TASK REQUIREMENTS:
Write the records out once more. Leave each line exactly as given.

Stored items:
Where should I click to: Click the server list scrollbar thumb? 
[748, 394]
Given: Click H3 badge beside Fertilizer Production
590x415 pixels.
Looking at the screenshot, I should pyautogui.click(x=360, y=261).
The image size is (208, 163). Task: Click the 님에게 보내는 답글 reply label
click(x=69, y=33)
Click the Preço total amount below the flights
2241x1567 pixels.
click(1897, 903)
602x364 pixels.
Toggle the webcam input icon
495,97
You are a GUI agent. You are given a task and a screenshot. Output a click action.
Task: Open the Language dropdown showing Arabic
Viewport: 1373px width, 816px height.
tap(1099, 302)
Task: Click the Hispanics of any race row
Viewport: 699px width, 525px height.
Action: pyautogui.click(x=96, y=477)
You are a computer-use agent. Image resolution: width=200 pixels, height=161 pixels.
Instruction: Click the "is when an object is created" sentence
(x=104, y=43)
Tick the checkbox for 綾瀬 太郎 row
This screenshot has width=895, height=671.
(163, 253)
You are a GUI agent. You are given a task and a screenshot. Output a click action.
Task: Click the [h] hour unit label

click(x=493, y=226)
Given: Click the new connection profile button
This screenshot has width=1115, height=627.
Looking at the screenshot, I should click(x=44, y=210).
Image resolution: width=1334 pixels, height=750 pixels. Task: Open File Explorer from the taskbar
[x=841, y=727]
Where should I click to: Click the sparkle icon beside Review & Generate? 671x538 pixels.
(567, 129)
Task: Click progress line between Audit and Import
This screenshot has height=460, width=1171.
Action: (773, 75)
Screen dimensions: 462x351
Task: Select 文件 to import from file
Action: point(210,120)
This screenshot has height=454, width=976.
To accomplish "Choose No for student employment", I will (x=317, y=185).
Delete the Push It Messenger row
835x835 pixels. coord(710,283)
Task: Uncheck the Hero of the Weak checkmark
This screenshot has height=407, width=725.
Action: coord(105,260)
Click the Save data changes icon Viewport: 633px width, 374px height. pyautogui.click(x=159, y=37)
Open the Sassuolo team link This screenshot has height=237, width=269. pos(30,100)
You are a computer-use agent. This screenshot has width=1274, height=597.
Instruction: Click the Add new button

RESPONSE AREA:
Where should I click to: Click the server list scrollbar thumb? 
[748, 394]
Given: Click H3 badge beside Fertilizer Production
590x415 pixels.
Looking at the screenshot, I should pyautogui.click(x=360, y=261).
The image size is (208, 163). Task: Click the 님에게 보내는 답글 reply label
click(x=69, y=33)
Click the Preço total amount below the flights
2241x1567 pixels.
click(1897, 903)
602x364 pixels.
Toggle the webcam input icon
495,97
You are a GUI agent. You are given a task and a screenshot. Output a click action.
Task: Open the Language dropdown showing Arabic
Viewport: 1373px width, 816px height.
tap(1099, 302)
Task: Click the Hispanics of any race row
Viewport: 699px width, 525px height.
Action: pyautogui.click(x=96, y=477)
You are a computer-use agent. Image resolution: width=200 pixels, height=161 pixels.
Instruction: Click the "is when an object is created" sentence
(x=104, y=43)
Tick the checkbox for 綾瀬 太郎 row
This screenshot has width=895, height=671.
(163, 253)
You are a GUI agent. You are given a task and a screenshot. Output a click action.
Task: Click the [h] hour unit label

click(x=493, y=226)
Given: Click the new connection profile button
This screenshot has width=1115, height=627.
Looking at the screenshot, I should click(x=44, y=210).
Image resolution: width=1334 pixels, height=750 pixels. Task: Open File Explorer from the taskbar
[x=841, y=727]
Where should I click to: Click the sparkle icon beside Review & Generate? 671x538 pixels.
(567, 129)
Task: Click progress line between Audit and Import
This screenshot has height=460, width=1171.
Action: (773, 75)
Screen dimensions: 462x351
Task: Select 文件 to import from file
Action: point(210,120)
This screenshot has height=454, width=976.
To accomplish "Choose No for student employment", I will (x=317, y=185).
Delete the Push It Messenger row
835x835 pixels. coord(710,283)
Task: Uncheck the Hero of the Weak checkmark
This screenshot has height=407, width=725.
Action: coord(105,260)
Click the Save data changes icon Viewport: 633px width, 374px height. pyautogui.click(x=159, y=37)
Open the Sassuolo team link This screenshot has height=237, width=269. pos(30,100)
You are a computer-use agent. This screenshot has width=1274, height=597.
Instruction: Click the Add new button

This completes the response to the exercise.